Though one might well expect further discourse on the liminal nature of the self-identified

Mexican American community, the work instead sprinkles commentary throughout. This brief

section is included mostly to demonstrate the hybrid status as a way station along the path of a

community evolving away from its Mexican roots toward eventual American assimilation.

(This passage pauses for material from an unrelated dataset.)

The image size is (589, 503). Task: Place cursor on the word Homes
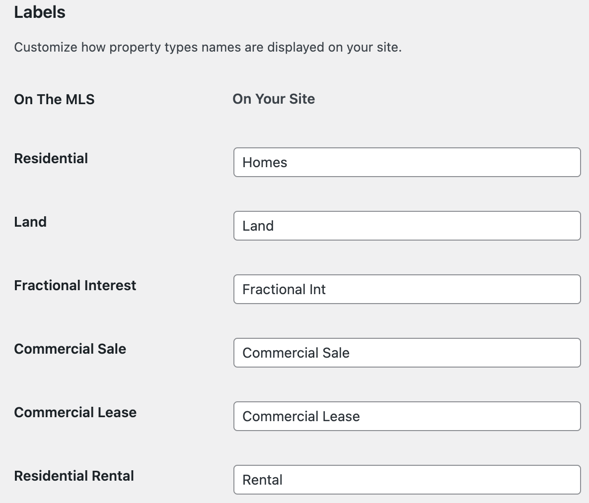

Though some criticism of this movement was evident prior to World War One, in the 1930s

normalization and Americanization became the desired goals of LULAC and Mexican
Americans more generally. Chicano historians would later decry this stance, but in so doing they

demonstrate their own devaluation of Americanness. Different values dominate in different

times and places, and Chicano historians seem unable or unwilling to recognize the legitimacy of

those who came before them and believed in a different methodology. Orozco, rather than

attempting to mediate between the two positions, prefers to let each group stand in its own

context and thus both are shown to be valid for their respective times and places. The only

invalid position, for Orozco, is asserting everyone must agree with you in order to have a

legitimate place in the discourse.

Compared to the Harlingen Convention, the one held in Corpus Christi in February 1929

to found LULAC was relatively sedate (160). Full merger of all existing Mexican American

organizations was advocated, and eventually all received invitations to join. Policy was quickly

adopted along Harlingen lines to limit membership to American citizens. By April, the OSA had

been dissolved and thirteen other local groups had joined LULAC. Their platform was praised

by one contemporary, Paul S. Taylor, as a “combination of realism and idealism” (177). This

struck Mexican Americans as odd because “in 1929, the league was unable to fathom white allies

– they were too few” (178).

In all Orozco presents an admirable, believable, and readable account of the origin of the

Mexican American movement. If there are lacks or deficiencies, they are due to documentary

lapses and not of her making. Her manner alternates between defensive and casual depending on

whether or not she is defending a contentious proposition or simply telling the story of LULAC

and its members. She is self-conscious of the controversial nature of her statements, and takes

pains to avoid appearing to be a reactionary. But, much like other recent scholars, she provides a

much-needed response to certain ideological extremes.